Ausgangspunkt für die HZDR-Forscher sind winzige bioverträgliche Nanopartikel aus sogenannten dendritischen Polyglycerolen, die als Trägermoleküle dienen. „Diese Partikel können wir modifizieren und verschiedene Funktionen einführen“, erläutert Dr. Kristof Zarschler, wissenschaftlicher Mitarbeiter am HZDR-Institut für Radiopharmazeutische Krebsforschung. „Wir bringen beispielweise auf dem Partikel ein Antikörperfragment an, das spezifisch an die Oberfläche von Krebszellen bindet. Dieses Antikörperfragment ist unsere zielsuchende Einheit, denn es leitet die Nanopartikel zu den Krebszellen.“

Im Fadenkreuz der modifizierten Nanopartikel befindet sich ein Antigen, das als EGFR (Epidermaler Wachstumsfaktor-Rezeptor) bekannt ist. Dieses Protein wird bei bestimmten Krebsarten wie etwa Brustkrebs oder Kopf-Hals-Tumoren im Übermaß produziert – die Zellen präsentieren es zuhauf auf ihrer Oberfläche. „Wir konnten nachweisen, dass unsere Nanopartikel durch das verwendete Antikörperfragment bevorzugt mit diesen Krebszellen interagieren“, bestätigt Dr. Holger Stephan, Gruppenleiter „Nanoskalige Systeme“ am HZDR. „In Kontrollversuchen mit gleichartigen Nanopartikeln, die jedoch mit einem unspezifischen Antikörper beladen waren, reicherten sich deutlich weniger Nanopartikel an den Tumorzellen an.“

Intensiv untersuchten die Wissenschaftler das Verhalten der Nanopartikel sowohl in Zellkulturen als auch im Tiermodell. Dazu verliehen sie den Nanopartikeln zusätzlich Reporter-Eigenschaften, wie Kristof Zarschler erläutert: „Wir haben dabei zwei sich ergänzende Möglichkeiten genutzt. Auf den Nanopartikeln haben wir neben dem Antikörper ein Farbstoff-Molekül sowie ein Radionuklid angebracht. Das Farbstoff-Molekül fluoresziert im Nah-Infrarot, sodass das emittierte Licht sogar durchs Gewebe dringt und unter einem entsprechenden Mikroskop sichtbar wird. Damit verrät uns der Farbstoff, wo die Nanopartikel genau sind.“ Das Radionuklid, Kupfer-64, hat einen ähnlichen Zweck. Es sendet Strahlung aus, die Detektoren eines PET-Geräts (Positronen-Emissions-Tomographie) registrieren. Aus den Signalen lässt sich anschließend ein dreidimensionales Bild erstellen, das die Verteilung der Nanopartikel im Organismus sichtbar macht.

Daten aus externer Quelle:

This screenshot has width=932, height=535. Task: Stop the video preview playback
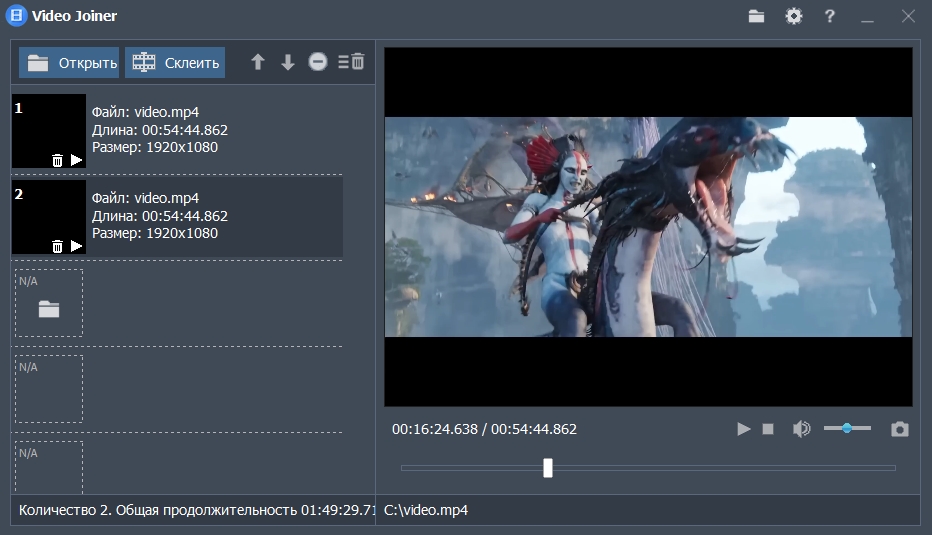click(768, 429)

Vorteilhafte Eigenschaften im lebenden Organismus

Mit diesen bildgebenden Verfahren konnten die Forscher beispielsweise zeigen, dass bei Mäusen zwei Tage nach Gabe der Nanopartikel eine maximale Anreicherung im Tumorgewebe erreicht wird. Anschließend werden die markierten Nanoteilchen über die Niere wieder ausgeschieden, ohne den Körper zu belasten. „Sie haben offenbar optimale Größe und Eigenschaften“, sagt Holger Stephan. „Kleinere Teilchen sind schon nach wenigen Stunden aus dem Blutkreislauf gefiltert und können daher nur kurze Zeit wirken. Wenn die Partikel hingegen zu groß sind, werden sie in Milz, Leber oder Lunge angereichert und nicht mehr über Niere und Blase aus dem Körper entfernt.“ Im Zusammenspiel der Nanopartikel – die exakt drei Nanometer groß sind – und angehefteten Antikörperfragmenten lassen sich offenbar die Verteilung und Verweildauer des Antikörpers im Organismus sowie dessen Ausscheidungsweg positiv beeinflussen.

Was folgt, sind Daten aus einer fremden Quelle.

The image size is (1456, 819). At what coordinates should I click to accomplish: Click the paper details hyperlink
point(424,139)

In künftigen Experimenten wollen die HZDR-Forscher testen, ob sich ihr Trägersystem mit anderen Komponenten ausstatten lässt. Kristof Zarschler beschreibt die Pläne: „Man kann diese Nanopartikel beispielsweise mit einem Wirkstoff beladen. Das würde uns erlauben, ein Arzneimittel ganz gezielt zum Tumor zu bringen. Dabei könnte es sich beispielsweise um ein therapeutisches Radionuklid handeln, das die Tumorzellen zerstört.“ Denkbar ist auch, die Nanopartikel mit anderen zielsuchenden Antikörperfragmenten auszustatten, um weitere Tumorarten ins Fadenkreuz zu nehmen.